After years of watching the tide go in the wrong direction, it looks like traditional pet specialty retailers may finally be reaching a turning point in their battle against online outlets. At least that’s what I take away from the growing exodus of pet food brands from Chewy.com in the wake of its acquisition by PetSmart.
It began with Tuffy’s Pet Foods, which pulled its brands from Chewy.com back in April. Then, last week, Champion Pet Foods and Fromm Family Foods followed suit by announcing that they are removing their products from the online outlet. But this may be just the beginning. We can probably expect to see other pet food brands that are dedicated to the independent channel make similar announcements in the months to come.
Unsurprisingly, moves like these have been well received by brick-and-mortar pet stores across the country. For years now, Chewy.com has been a particular focus of ire for many independent retailers because of what has been perceived as its predatory pricing practices. In fact, many in the pet industry say that overwhelming pricing pressure is exactly what eventually drove PetSmart to acquire the online pet food seller.
Of course, the competition that brick-and-mortar pet stores face from the internet is an issue that’s much bigger than any one online player. Still, the removal of key brands from Chewy.com is a clear indication that vendors hear independent retailers’ pleas for a level playing field loud and clear and are heeding the call to action.

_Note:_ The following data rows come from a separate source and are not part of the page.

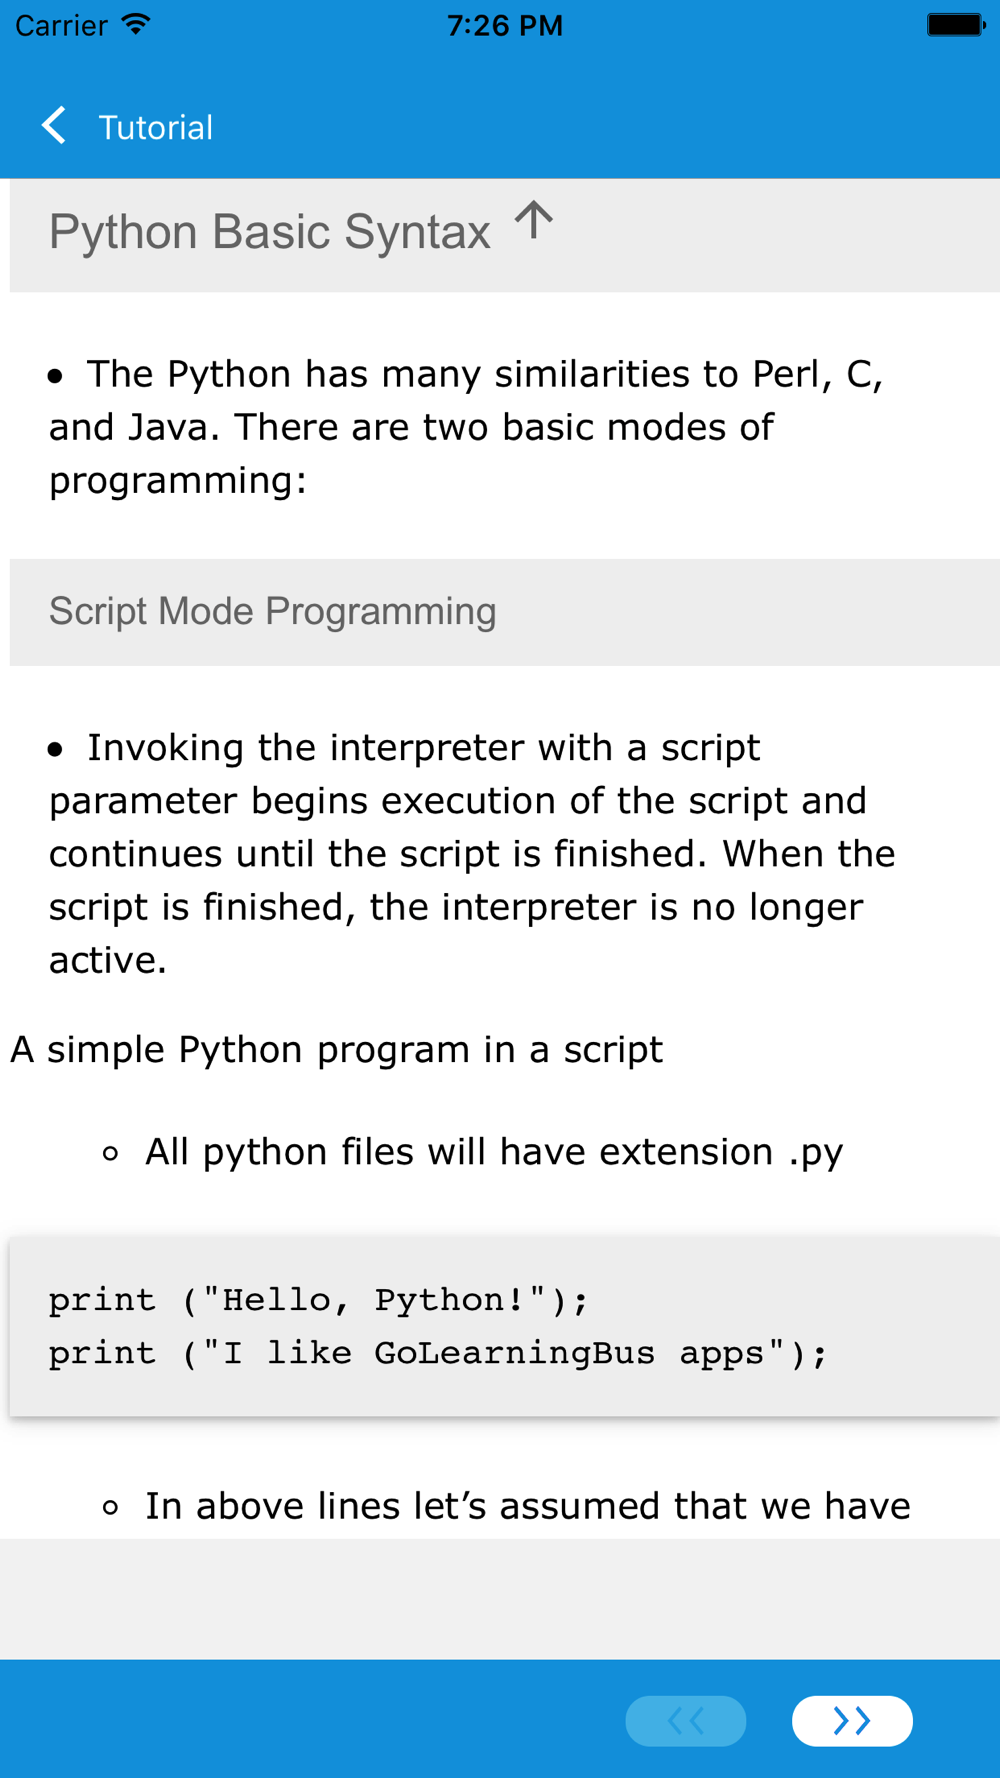Go back via the Tutorial label
This screenshot has width=1000, height=1778.
click(155, 128)
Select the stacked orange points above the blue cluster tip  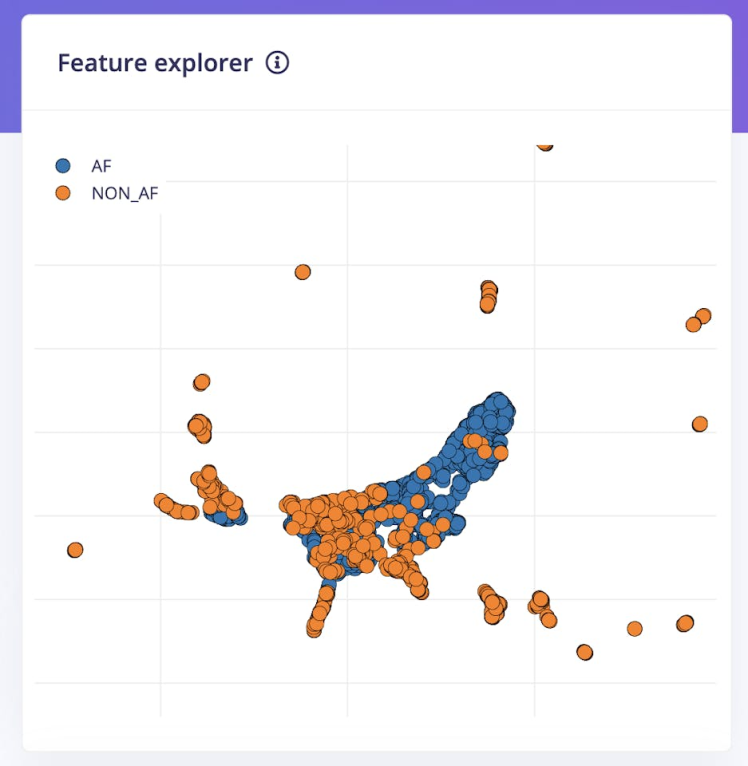click(488, 296)
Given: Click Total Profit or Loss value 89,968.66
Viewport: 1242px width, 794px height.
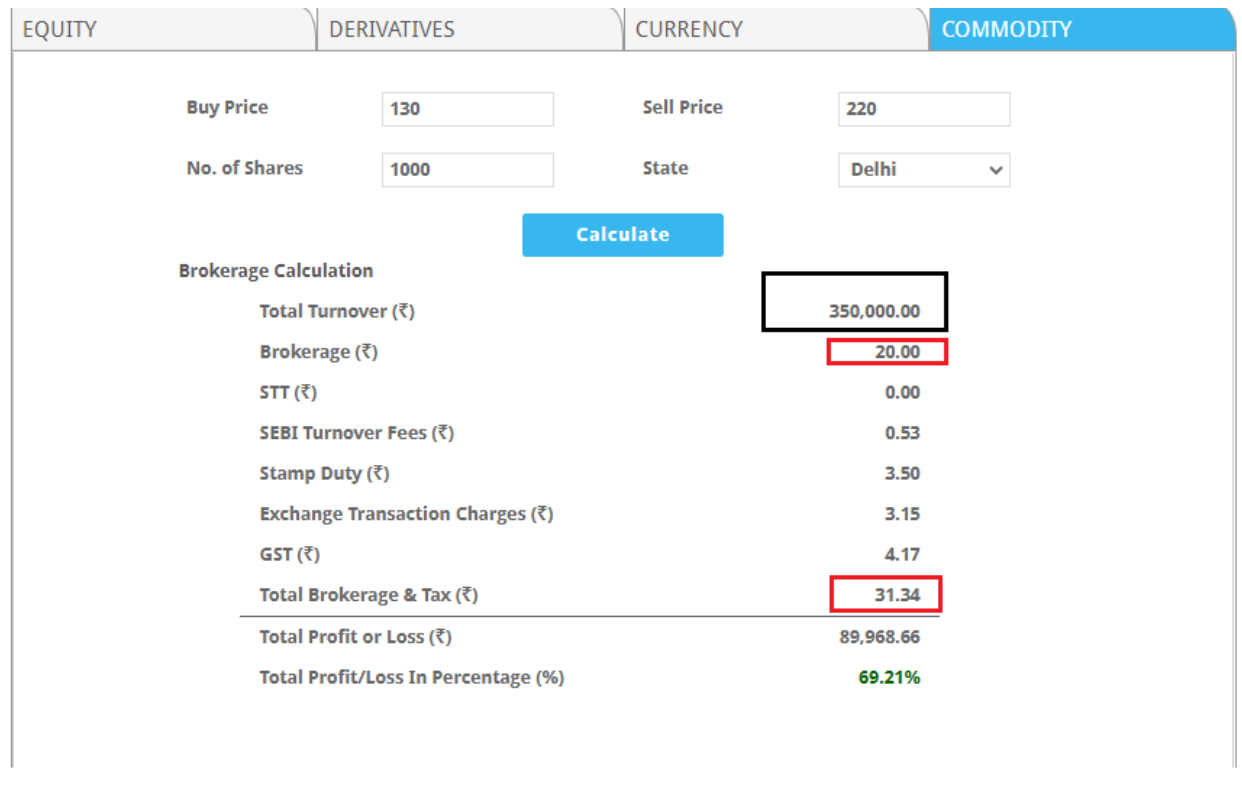Looking at the screenshot, I should [x=879, y=637].
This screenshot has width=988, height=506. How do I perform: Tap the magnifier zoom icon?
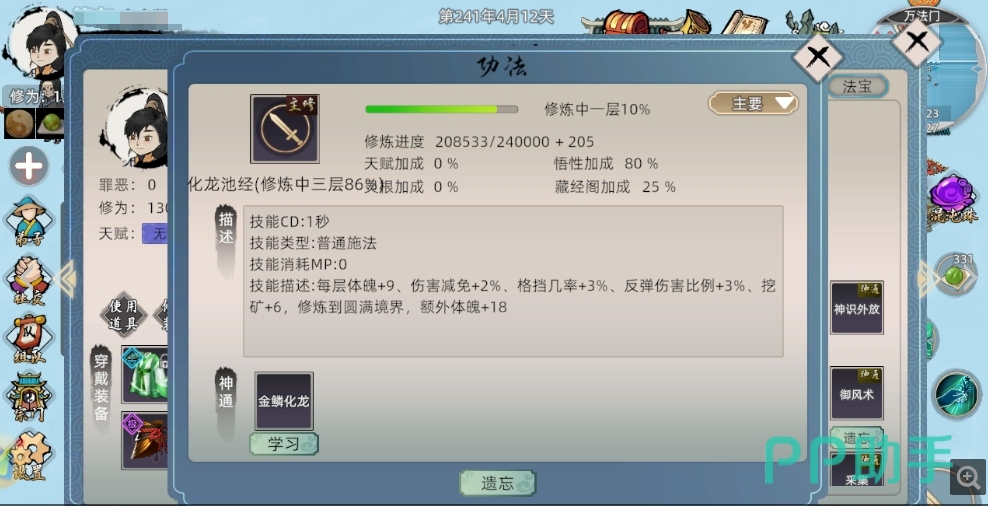pyautogui.click(x=968, y=478)
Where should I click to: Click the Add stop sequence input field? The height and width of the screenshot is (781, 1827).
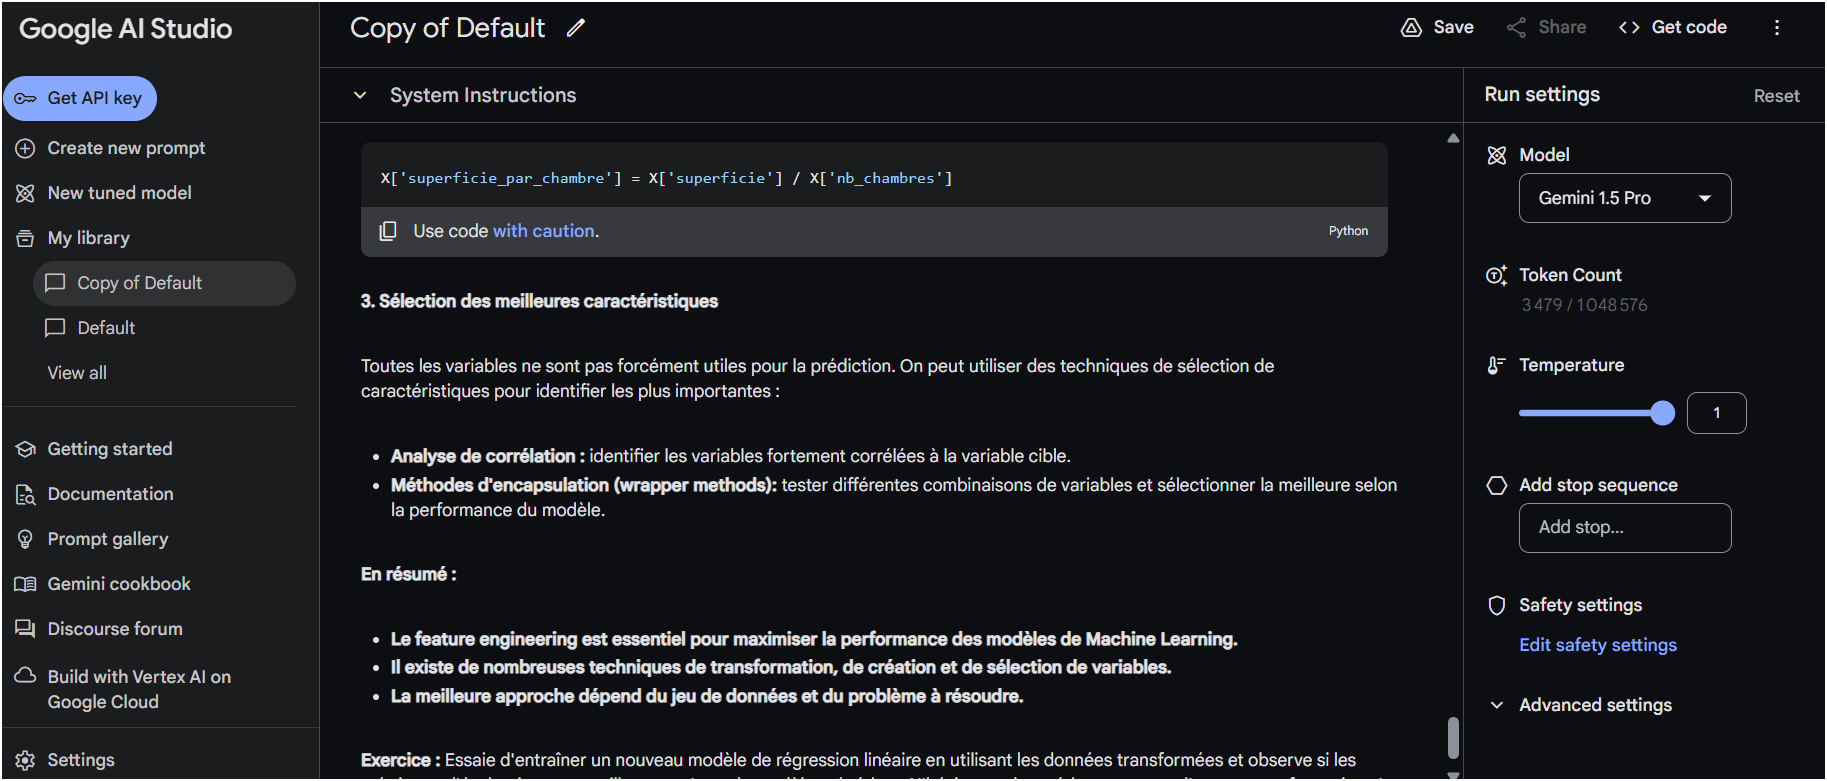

As interesting as the response to PetSmart’s acquisition of Chewy.com has been so far, it will be even more interesting to see the implications it holds for similar deals in the future. For example, I can’t help but wonder how Amazon’s impending purchase of Whole Food Market might eventually play out. It is still far too early and this acquisition has too many fundamental differences from the PetSmart/Chewy.com deal to draw any definitive conclusions. Yet, one prominent pet food vendor who sells through Amazon has already told me that he will cease to do business with the online retailer should it try to bring the company’s products into Whole Foods stores.
That sounds about right to me. After all, the vendors who declare their devotion to the independent pet specialty channel should be ready and willing to stand by this assertion. Luckily, it seems that many are doing just that.